Unfortunately, most modern anomaly detection solutions are not readily applicable to cyber-physical systems (CPS) and control technology (OT), which are fundamentally different from enterprise IT networks in terms of complexity, size and widely distributed installations. In addition, the few OT security solutions available are not designed to work across different infrastructure layers (i.e. correlating information from OT and IT systems as well as data from the network layer and log data from endpoints) and are therefore mostly unsuitable for detecting modern multi-stage cyber attacks.

Another reason why today's anomaly detection systems are largely unsuitable for CPS is that CPS not only differ from companies' IT networks, but also differ greatly from one another. On the one hand, CPS have variable network infrastructures and, on the other, the integrated components are diverse. Therefore, machine learning approaches are required that do not depend on the specifics of a particular system to recognise attacks, but adapt to different usage scenarios. In addition, the operational characteristics of CPS differ from corporate IT. The processes are usually based on highly deterministic machine-to-machine communication, which allows for more sensitive anomaly detection with lower thresholds for system behaviour. However, existing anomaly detection approaches hardly utilise this. Attackers can exploit vulnerabilities and weaknesses at different levels and in different areas of complex CPS as entry points for successful multi-step attacks. To counter these often advanced malicious activities, we argue that an appropriate composition of different detection approaches for individual infrastructure layers (WAN, LAN, field level) improves the effectiveness of anomaly detection in CPS. These cross-layer solutions correlate several interesting data streams measured at different locations and OSI layers of the protocol stack. With the right combination and methods of analysis, a cross-layer approach can greatly increase overall security awareness in CPS. Nevertheless, the selection of suitable data streams and observation parameters (e.g. observation points, time periods, granularity and layers) remains a challenging task. In addition to the quality of detection, the resources required for detection (time, budget, effort) are also important.

### To be done
(1) According to the passage on anomaly detection in cyber-physical systems, what kind of communication are CPS processes usually based on?
(2) Retype the part of the passage on anomaly detection in cyber-physical systems that opens with the words containing "Unfortunately, most modern" and closes with "multi-stage cyber attacks.".

### Dataset entries
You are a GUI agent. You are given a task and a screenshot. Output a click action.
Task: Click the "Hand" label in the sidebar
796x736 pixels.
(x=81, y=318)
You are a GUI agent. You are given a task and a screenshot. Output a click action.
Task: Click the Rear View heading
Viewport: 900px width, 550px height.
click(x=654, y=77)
--
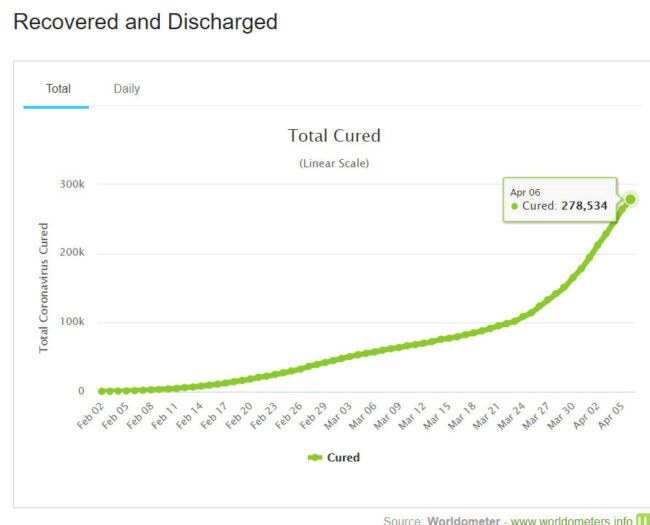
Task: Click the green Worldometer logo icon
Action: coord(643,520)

### Task responses
(1) Highly deterministic machine-to-machine communication.

(2)
Unfortunately, most modern anomaly detection solutions are not readily applicable to cyber-physical systems (CPS) and control technology (OT), which are fundamentally different from enterprise IT networks in terms of complexity, size and widely distributed installations. In addition, the few OT security solutions available are not designed to work across different infrastructure layers (i.e. correlating information from OT and IT systems as well as data from the network layer and log data from endpoints) and are therefore mostly unsuitable for detecting modern multi-stage cyber attacks.